Ever since I have heard “North Cack,” by G Yamazawa featuring Joshua Gunn and Kane Smego, I have not been able to get it out of my head. The song is so catchy and it just a lyrical ode to G Yamazawa’s hometown of  Durham, North Carolina, and I respect that and give credit where credit is due.

The very first words out of his mouth on the song are “It’s the North Cack baby I’m a boss Carolina barbecue sauce, with the slaw…” I mean if that doesn’t just scream he’s a lyrical wordsmith, I don’t know what does.

I was first introduced to G Yamazawa when I came across a poetic trio he did with Pages Matam and Elizabeth Acevedo. The poem was called Unforgettable, and as the title indicates it’s hard to forget and even if I was given a chance to forget it, I wouldn’t want to go.

If you haven’t heard and or seen some of his work, I suggest you take the time to do so now. I promise you; you won’t regret it. He smoothly rhymes and ebbs and flows with grit and debonair as he melds poetry and hip-hop like they were always meant to be together.

G Yamazawa talks about his ethnic background so smoothly and eloquently. It’s like a moth to a flame; it’s instinctive. His lyrical flow is like a stew made from the finest of ingredients. His works of art, whether they’re poems, raps and or freestyles, are lived-in like a pair of worn jeans. He breathes new life into every work of art he creates. He is unapologetic and unafraid to say what’s on his mind while celebrating his heritage/ethnic background as well. Trust me, his poems hit hard and rock you to your core as much as his raps do.

He is also an award-winning slam poet who has performed all over the nation including places such as Dubai and Europe. He discusses and critiques inequity and racism based on his experiences growing up Japanese-American in the south–Durham, North Carolina, to be exact. To him, in his own words per NBC News, poetry allowed him to share his story the way he wanted to, and it made him remember that he never needed money.

Growing up in the south without an Asian-American community forced him in a way to find his identity elsewhere, he would find it somewhere along the lines of 90’s hip-hop before he even put pen to paper to write poetry. To him, “Hip-hop not only felt American, but it also made me feel secure and undeniably gave me a surplus of confidence and power. You gain power from that self-encouragement, from your voice.”
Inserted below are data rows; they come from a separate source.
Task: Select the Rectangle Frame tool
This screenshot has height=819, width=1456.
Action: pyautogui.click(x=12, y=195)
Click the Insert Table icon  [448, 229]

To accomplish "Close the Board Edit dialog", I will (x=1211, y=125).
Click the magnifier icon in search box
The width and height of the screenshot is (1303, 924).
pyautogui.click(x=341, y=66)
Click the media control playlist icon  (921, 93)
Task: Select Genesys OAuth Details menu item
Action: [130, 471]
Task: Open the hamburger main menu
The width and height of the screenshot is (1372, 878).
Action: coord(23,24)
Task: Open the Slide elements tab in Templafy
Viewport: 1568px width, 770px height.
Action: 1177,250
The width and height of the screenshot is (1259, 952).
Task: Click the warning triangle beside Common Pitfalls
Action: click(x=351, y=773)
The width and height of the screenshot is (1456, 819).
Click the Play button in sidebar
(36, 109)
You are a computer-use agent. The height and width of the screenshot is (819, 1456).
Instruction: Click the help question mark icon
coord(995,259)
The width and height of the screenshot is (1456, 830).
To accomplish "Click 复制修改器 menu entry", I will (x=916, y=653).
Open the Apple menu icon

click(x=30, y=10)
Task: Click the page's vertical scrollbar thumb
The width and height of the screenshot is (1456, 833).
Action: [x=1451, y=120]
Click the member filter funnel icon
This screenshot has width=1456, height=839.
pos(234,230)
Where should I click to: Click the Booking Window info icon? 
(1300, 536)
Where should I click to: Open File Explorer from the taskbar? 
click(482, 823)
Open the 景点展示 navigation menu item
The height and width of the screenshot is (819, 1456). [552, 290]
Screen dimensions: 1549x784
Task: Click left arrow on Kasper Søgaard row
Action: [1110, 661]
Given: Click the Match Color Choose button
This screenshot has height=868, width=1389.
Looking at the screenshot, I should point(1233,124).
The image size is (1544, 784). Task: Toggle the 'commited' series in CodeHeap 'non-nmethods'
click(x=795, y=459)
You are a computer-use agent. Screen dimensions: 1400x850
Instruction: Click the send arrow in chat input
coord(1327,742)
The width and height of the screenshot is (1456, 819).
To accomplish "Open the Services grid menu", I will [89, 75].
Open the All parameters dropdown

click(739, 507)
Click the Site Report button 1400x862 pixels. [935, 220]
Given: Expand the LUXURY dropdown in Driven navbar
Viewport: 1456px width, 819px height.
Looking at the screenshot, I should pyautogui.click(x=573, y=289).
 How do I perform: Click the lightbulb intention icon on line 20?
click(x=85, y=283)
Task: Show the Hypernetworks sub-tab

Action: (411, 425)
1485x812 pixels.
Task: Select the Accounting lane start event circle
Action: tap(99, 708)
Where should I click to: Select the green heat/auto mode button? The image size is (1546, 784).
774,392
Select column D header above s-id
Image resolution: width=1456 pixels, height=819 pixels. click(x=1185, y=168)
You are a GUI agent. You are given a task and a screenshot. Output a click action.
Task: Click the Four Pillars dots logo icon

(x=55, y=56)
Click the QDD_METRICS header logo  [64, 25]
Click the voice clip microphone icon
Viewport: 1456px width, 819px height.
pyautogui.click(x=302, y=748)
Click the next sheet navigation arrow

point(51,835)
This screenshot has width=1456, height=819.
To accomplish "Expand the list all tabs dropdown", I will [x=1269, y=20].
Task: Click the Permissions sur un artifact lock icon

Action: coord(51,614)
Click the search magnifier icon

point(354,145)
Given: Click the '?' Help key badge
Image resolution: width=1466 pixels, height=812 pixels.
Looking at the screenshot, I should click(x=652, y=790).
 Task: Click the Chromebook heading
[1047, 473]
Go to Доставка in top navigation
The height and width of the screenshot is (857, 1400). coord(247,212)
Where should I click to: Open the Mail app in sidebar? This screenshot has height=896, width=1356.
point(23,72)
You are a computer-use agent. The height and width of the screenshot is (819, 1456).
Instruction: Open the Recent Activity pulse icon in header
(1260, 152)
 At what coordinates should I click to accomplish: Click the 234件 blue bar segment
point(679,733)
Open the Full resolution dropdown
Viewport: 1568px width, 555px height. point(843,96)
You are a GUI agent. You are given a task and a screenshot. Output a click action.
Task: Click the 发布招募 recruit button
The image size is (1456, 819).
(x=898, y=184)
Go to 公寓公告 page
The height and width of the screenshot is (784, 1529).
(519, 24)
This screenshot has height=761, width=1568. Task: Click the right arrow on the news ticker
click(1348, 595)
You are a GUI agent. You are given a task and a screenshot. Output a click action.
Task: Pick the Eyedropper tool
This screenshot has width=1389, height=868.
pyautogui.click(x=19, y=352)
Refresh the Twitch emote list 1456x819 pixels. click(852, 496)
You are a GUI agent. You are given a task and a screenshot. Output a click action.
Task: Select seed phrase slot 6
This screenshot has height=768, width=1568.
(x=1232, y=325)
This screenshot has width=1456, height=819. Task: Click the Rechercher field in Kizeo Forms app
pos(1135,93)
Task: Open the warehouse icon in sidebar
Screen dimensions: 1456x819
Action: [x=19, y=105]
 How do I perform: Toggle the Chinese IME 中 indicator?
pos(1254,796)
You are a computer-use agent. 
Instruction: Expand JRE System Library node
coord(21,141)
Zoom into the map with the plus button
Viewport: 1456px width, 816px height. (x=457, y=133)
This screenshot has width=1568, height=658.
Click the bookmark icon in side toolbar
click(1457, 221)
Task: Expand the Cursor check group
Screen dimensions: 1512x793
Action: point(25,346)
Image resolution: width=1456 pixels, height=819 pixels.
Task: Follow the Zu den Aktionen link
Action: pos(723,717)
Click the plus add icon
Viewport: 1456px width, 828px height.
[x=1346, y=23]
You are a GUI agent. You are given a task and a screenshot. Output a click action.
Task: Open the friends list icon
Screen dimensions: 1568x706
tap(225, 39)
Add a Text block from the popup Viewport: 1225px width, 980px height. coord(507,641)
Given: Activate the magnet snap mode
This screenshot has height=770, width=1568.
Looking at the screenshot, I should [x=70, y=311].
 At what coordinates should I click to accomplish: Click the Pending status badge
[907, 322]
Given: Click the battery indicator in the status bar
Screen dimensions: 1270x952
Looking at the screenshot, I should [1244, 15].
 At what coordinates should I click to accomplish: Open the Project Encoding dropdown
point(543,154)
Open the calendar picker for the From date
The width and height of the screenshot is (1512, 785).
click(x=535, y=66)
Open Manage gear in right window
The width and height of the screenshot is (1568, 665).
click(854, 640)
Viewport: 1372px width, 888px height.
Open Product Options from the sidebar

You can see that influence in his songs and poetry in the way that he performs much like how a rapper performs. He utilizes his whole body almost like his words, and lyrical flow is enhanced and come alive through hand movements and swaying and facial gestures. He released his self-titled EP this past February, and every song on it is so dope and makes you want to bop your head to it and blast it from your car speakers. His art tells a story as it weaves and stitches together two rhythmically pieces of art that could stand alone, but together shine bright like fireworks across the sky. G Yamazawa isn’t running away from his background, rather he uses it to infuse his music and poetry with nuggets of wisdom and truth which makes his ingenious work all the more sweeter. He deserves a spot on your playlist so give him a listen.